The Nigerian Movie Industry: A Critical Review

The history of video film in Nigeria is influenced by a number of factors. The birth of Nollywood leans on the activities of entrepreneurial film merchants, producers and the reaction of the motion picture audience in Nigeria over the years. The first film screened in Nigeria was in August 1903 at the Glover Memorial Hall Lagos. The exhibition which was led by a Spanish firm, Balba and company was orchestrated by Herbert Macaulay (Ohiri 53). Shaka affirms that these Spanish and English merchants exhibited their films regularly to fee-paying audience at Glover Memorial hall, Lagos (11). Though these films were silent films and had no audio, it was sustained for a good number of years and the commercial exhibitors used it effectively to launder the image of the American government against Germany. Citing Balogun, Ohiri notes that, “the objective of bringing in films includes to convince colonies, and to show the outside world the excellent work being done in heathen parts under the aegis of Union Jack” (54). The colonial government’s involvement in film production began in 1929 as a result of an epidemic outbreak within the Lagos Protectorate. William Sellers initiated the production of the film which showed that rats were responsible and the carrier of the disease. William Sellers, a chief health officer of the Federal Department of Health then also used film to show the efforts of the cooperation in eliminating the plague. The success and impact of the film led to the adoption of film as an instructional material by the colonial government (Shaka 11-12). The colonial instructional films continued from 1929 to 1946.

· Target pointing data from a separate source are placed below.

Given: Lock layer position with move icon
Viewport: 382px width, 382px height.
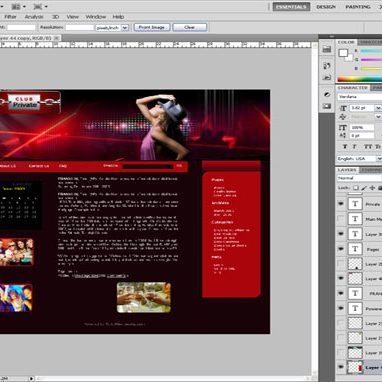Looking at the screenshot, I should pos(372,188).
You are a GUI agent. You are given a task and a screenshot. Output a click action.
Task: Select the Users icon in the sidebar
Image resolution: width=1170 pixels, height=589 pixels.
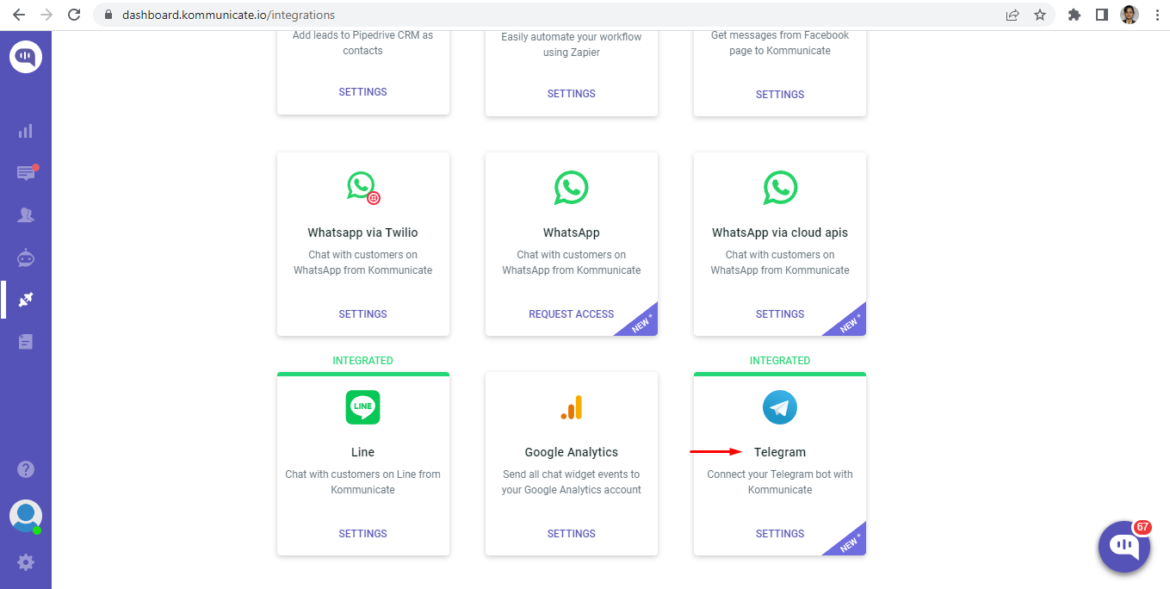pos(25,214)
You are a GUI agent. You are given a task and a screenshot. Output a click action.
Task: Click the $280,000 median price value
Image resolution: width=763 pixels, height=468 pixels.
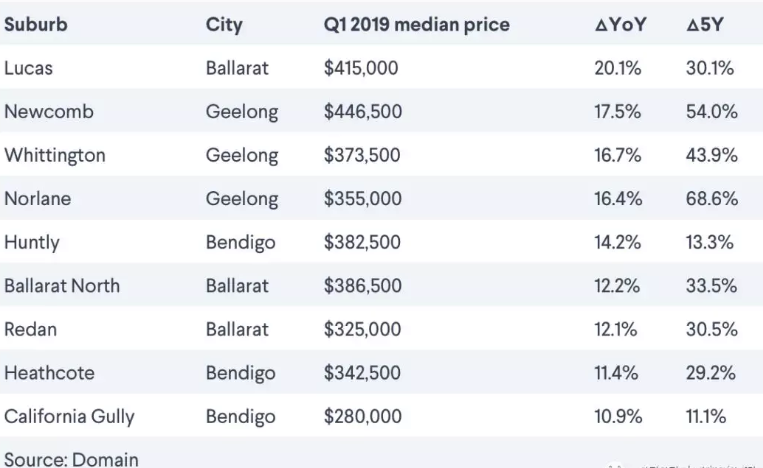point(363,416)
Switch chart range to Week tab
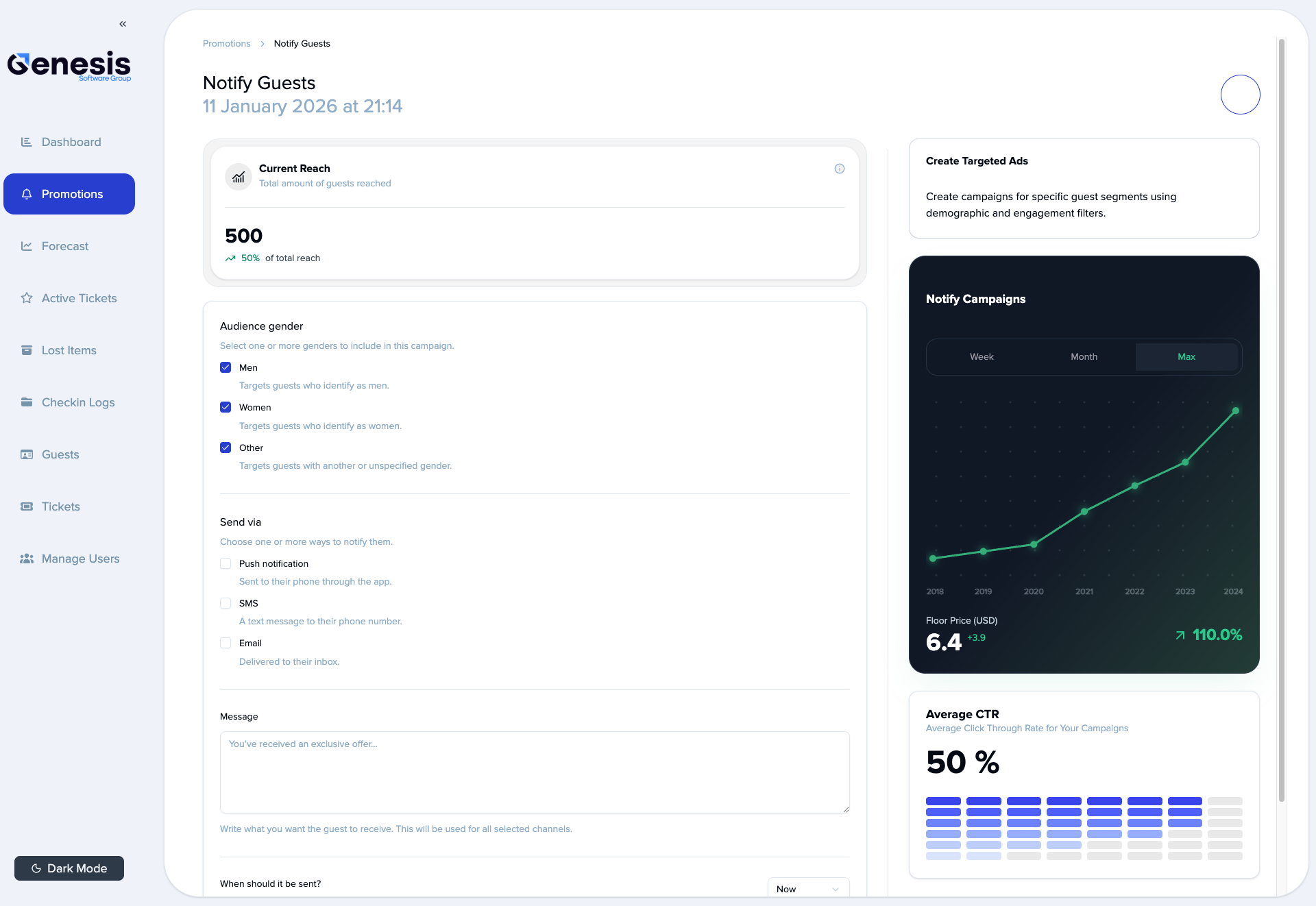The image size is (1316, 906). (x=982, y=356)
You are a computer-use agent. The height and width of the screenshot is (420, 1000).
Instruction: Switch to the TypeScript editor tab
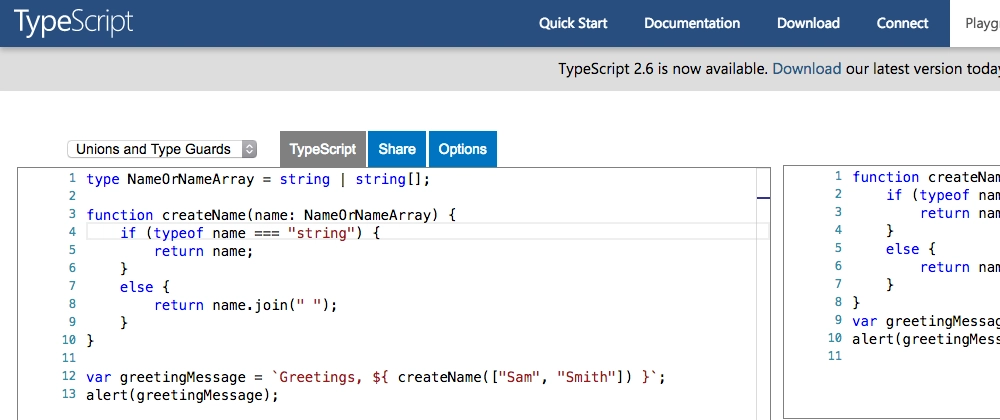click(322, 149)
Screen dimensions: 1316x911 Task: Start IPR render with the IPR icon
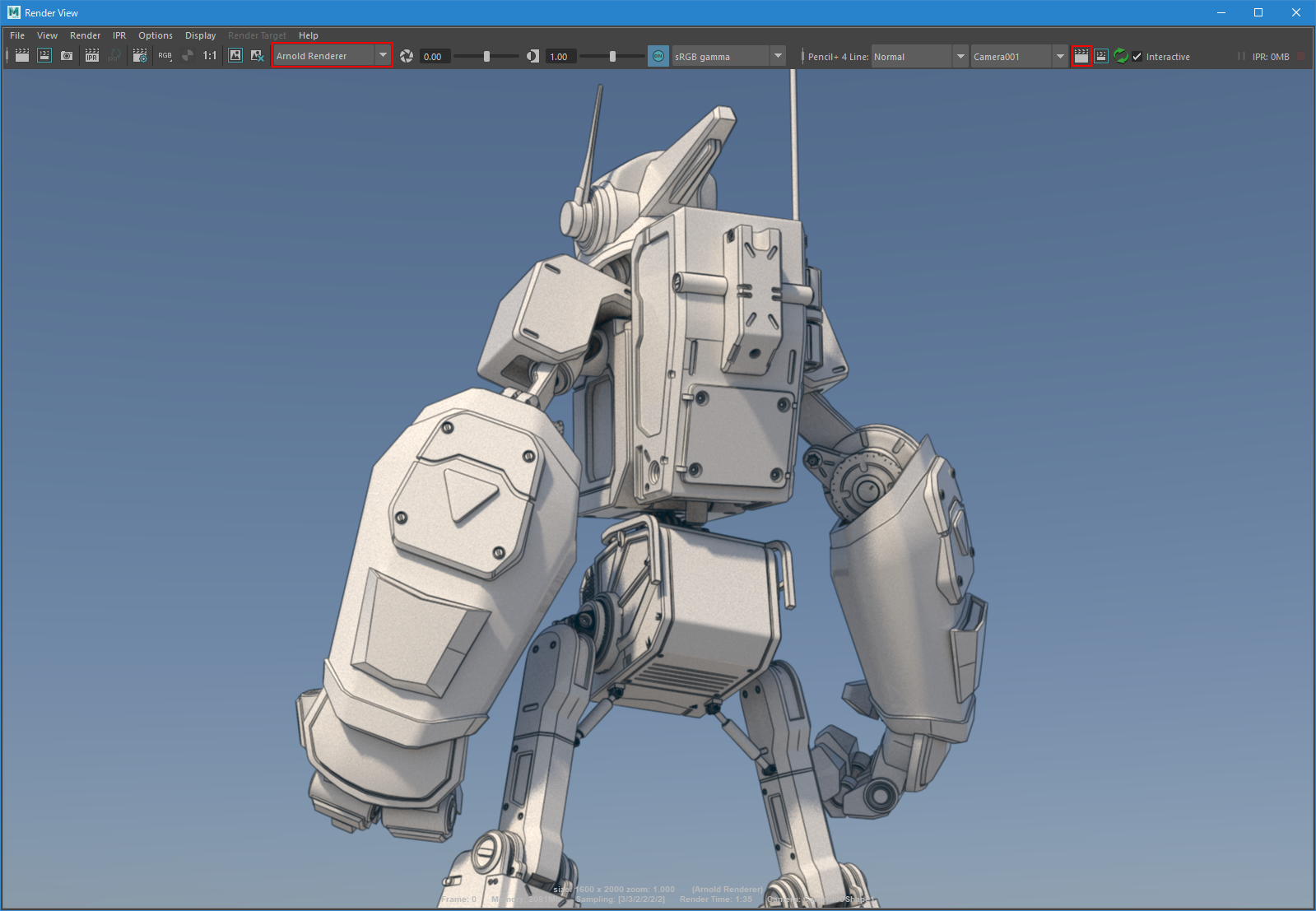pyautogui.click(x=92, y=56)
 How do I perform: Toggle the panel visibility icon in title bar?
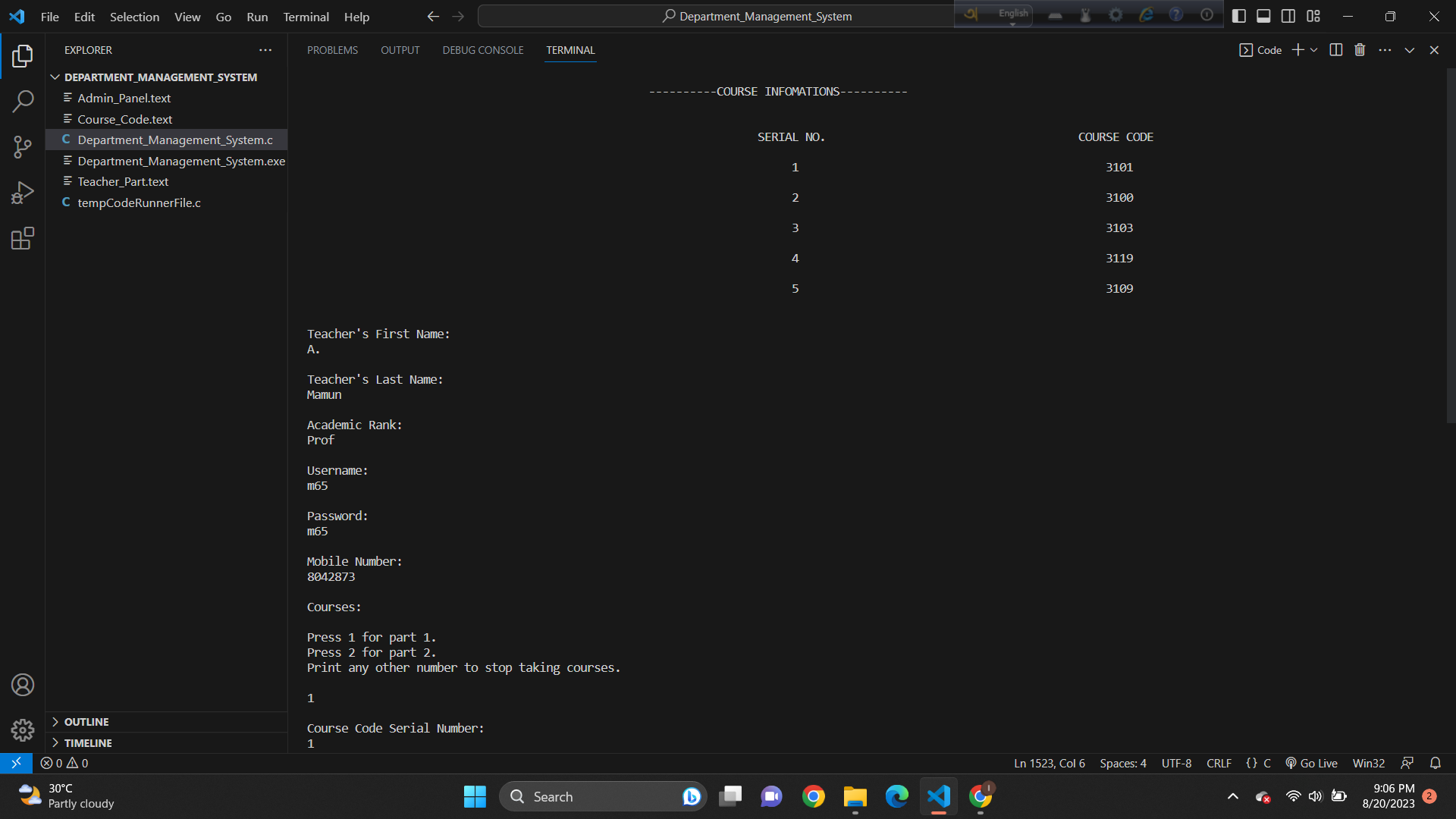click(x=1263, y=15)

However, some Nigerians, such as, Adamu Halilu, A.A. Fajemisin, J.A. Otigba and Mallam Yakubu Aina were sent for training in a film training school in Accra, Ghana. On arrival to Nigeria after their training, they resorted to the production of documentary films. Some other Nigerians who studied film production in Europe and North America, such as, Ola Balogun, Eddy Ugbomah, Francis Oladele, Sanya Dosumu, Jab Adu equally returned to the country and started feature film production in the mid-1970s (Shaka 12). Adesanya accounts that it was the quest to produce feature film that is devoid of colonial cultural domination that gave rise to the indigenous feature film productions (73). Kongi’s Harvest, the first Nigerian film was produced in 1970 by Calpenny Nigeria Ltd, directed by an African-American, Ossie Davies. Kongi’s Harvest generated a lot of debate amongst scholars on its qualification as the first Nigerian feature film. Some argued that though a play originally scripted by Wole Soyinka, the director’s identity and country of origin must have affected the Nigerian factor in the film. The same criticism was raised in Son of Africa and Golden Women, which were sponsored by a Lebanese production company. However, in 1975, Amadi, an Igbo film was produced by Afro Cult Foundation Limited and directed by Ola Balogun (Shaka 12-13; Ohiri 54-55). Many scholars consider Amadi as the first Nigerian feature film not because it was shot in indigenous language but because the director Ola Balogun is a Nigerian. This is because the director’s nationality is a strong determinant factor of film’s nationality amongst other factors such as sponsorship, themes, crew and cast which equally determines film’s nationality.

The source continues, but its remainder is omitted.